[Supplied records — start]
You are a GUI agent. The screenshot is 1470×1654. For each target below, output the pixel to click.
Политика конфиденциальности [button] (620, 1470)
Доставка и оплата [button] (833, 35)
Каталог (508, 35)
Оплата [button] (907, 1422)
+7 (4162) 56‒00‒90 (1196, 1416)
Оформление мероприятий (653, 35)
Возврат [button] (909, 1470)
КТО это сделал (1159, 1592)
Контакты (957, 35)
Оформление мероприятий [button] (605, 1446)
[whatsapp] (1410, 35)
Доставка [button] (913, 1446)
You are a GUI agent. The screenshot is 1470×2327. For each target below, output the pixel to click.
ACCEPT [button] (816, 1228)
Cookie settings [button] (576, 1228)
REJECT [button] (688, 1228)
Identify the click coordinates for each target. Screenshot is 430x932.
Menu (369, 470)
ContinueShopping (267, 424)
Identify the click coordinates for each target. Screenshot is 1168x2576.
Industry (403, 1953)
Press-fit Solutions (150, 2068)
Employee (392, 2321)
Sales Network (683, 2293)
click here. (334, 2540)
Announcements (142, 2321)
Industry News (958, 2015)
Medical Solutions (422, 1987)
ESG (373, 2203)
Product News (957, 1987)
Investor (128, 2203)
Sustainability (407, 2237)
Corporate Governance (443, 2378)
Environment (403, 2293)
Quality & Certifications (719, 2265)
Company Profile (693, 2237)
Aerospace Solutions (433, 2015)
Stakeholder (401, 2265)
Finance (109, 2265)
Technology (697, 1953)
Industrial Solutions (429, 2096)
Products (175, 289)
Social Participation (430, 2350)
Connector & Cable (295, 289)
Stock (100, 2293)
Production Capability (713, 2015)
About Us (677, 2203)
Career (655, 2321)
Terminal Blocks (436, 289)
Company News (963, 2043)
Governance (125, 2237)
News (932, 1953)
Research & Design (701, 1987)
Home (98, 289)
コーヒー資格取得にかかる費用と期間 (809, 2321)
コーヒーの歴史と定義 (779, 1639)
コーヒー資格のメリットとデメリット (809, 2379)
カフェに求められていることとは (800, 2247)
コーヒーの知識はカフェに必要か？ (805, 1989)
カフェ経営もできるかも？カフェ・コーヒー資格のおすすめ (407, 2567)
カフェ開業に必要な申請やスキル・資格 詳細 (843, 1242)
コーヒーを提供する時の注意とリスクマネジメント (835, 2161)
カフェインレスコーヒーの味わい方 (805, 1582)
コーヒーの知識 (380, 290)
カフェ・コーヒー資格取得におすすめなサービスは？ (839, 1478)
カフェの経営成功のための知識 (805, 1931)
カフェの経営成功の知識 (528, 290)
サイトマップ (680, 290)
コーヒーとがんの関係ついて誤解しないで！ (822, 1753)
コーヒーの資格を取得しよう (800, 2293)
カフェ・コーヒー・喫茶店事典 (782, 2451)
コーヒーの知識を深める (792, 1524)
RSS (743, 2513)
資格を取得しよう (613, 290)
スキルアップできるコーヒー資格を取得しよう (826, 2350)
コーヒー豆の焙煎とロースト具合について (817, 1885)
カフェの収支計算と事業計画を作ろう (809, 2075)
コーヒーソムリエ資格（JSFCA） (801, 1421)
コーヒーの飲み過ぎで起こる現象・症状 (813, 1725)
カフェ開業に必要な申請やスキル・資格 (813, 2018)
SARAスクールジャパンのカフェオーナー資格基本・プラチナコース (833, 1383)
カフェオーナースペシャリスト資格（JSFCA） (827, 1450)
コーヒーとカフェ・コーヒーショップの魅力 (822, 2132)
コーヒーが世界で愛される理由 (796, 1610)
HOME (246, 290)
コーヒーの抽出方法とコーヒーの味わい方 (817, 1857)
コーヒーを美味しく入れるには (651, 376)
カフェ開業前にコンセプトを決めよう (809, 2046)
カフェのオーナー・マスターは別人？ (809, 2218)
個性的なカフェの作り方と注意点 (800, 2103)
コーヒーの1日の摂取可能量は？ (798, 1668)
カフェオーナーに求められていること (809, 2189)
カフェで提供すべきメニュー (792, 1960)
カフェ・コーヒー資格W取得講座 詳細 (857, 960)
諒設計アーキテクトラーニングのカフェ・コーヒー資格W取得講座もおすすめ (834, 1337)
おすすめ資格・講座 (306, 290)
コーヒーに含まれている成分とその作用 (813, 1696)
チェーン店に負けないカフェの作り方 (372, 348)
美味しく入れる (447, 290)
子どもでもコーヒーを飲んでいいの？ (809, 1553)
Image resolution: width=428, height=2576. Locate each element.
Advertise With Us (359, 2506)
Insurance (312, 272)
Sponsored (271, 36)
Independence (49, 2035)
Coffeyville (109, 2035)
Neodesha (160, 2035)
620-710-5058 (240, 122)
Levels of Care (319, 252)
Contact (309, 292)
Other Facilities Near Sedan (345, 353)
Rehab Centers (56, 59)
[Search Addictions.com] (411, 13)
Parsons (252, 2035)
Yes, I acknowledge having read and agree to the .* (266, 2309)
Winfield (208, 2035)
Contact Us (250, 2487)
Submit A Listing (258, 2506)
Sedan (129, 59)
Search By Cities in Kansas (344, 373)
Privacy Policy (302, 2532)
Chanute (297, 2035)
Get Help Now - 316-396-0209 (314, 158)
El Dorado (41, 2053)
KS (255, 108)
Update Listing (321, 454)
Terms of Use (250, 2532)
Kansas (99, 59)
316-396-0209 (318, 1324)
[Supplied records — finish]
Once you find the string "News" in a line of the records, copy that line.

Solution below
Industry News (958, 2015)
Product News (957, 1987)
Company News (963, 2043)
News (932, 1953)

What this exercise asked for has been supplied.